▸ **To do**: Copy the records below, from the line containing "Task: Expand Connections in the Outline" through the last line; leave out pictures.

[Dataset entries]
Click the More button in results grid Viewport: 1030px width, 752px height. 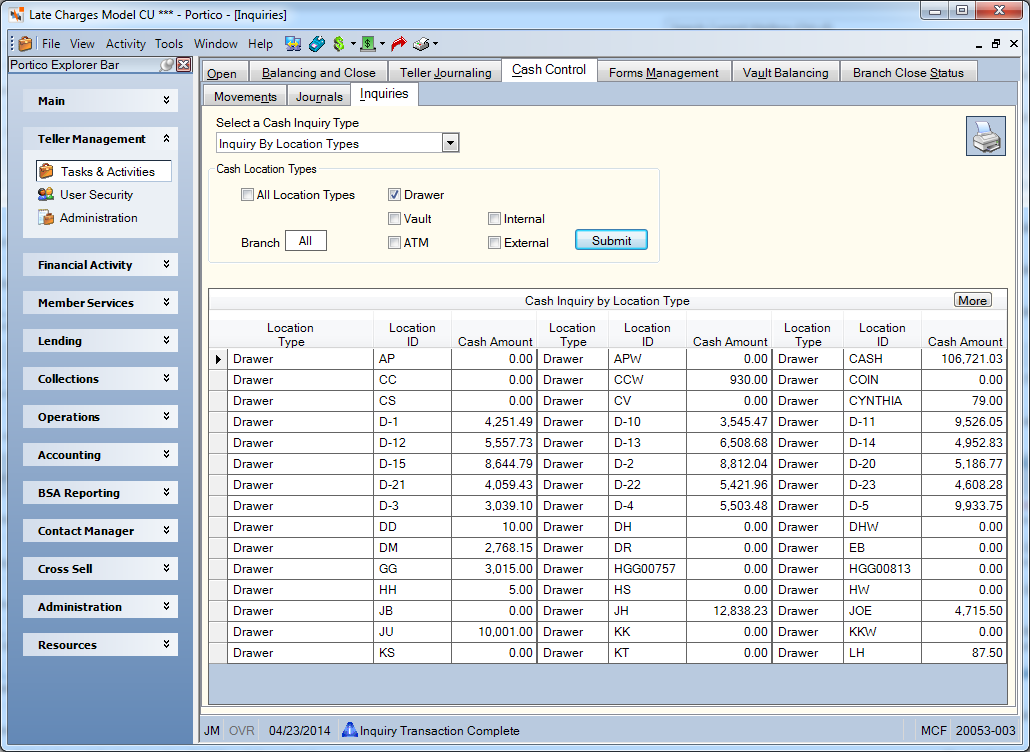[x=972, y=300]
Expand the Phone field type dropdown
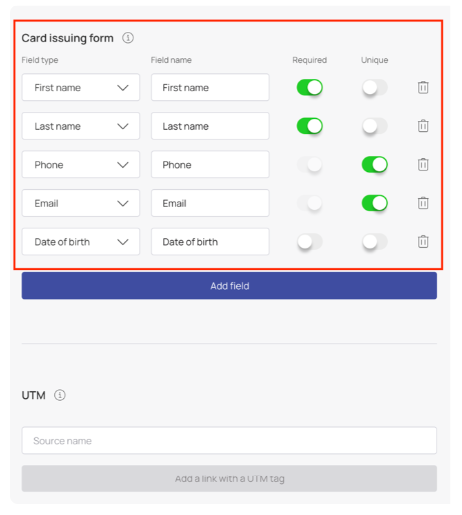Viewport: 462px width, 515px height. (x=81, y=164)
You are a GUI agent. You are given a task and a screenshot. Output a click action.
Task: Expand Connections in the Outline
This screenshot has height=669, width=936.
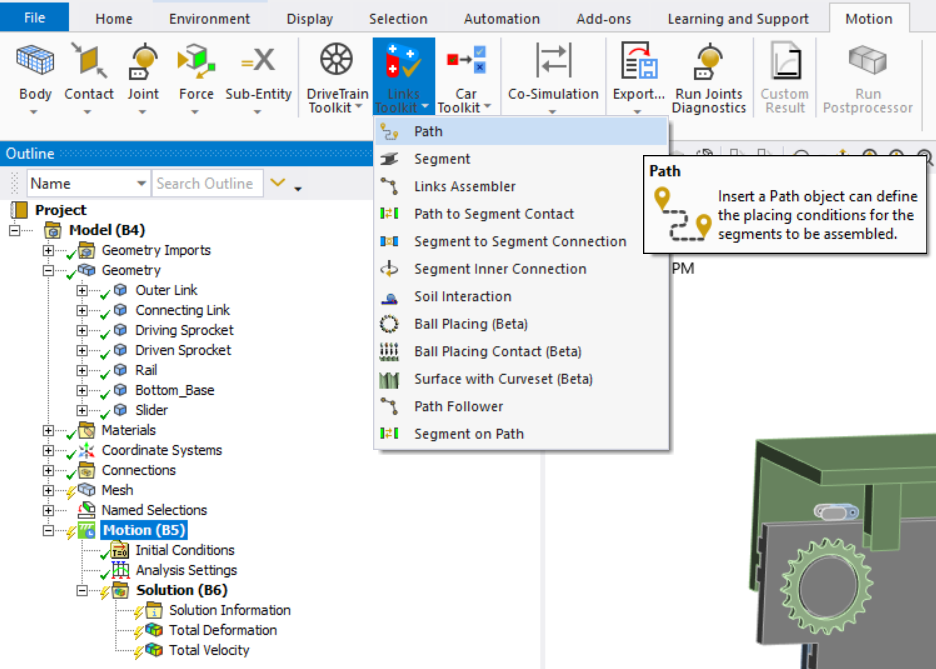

▸ **Answer area**:
Task: Expand Connections in the Outline
This screenshot has height=669, width=936.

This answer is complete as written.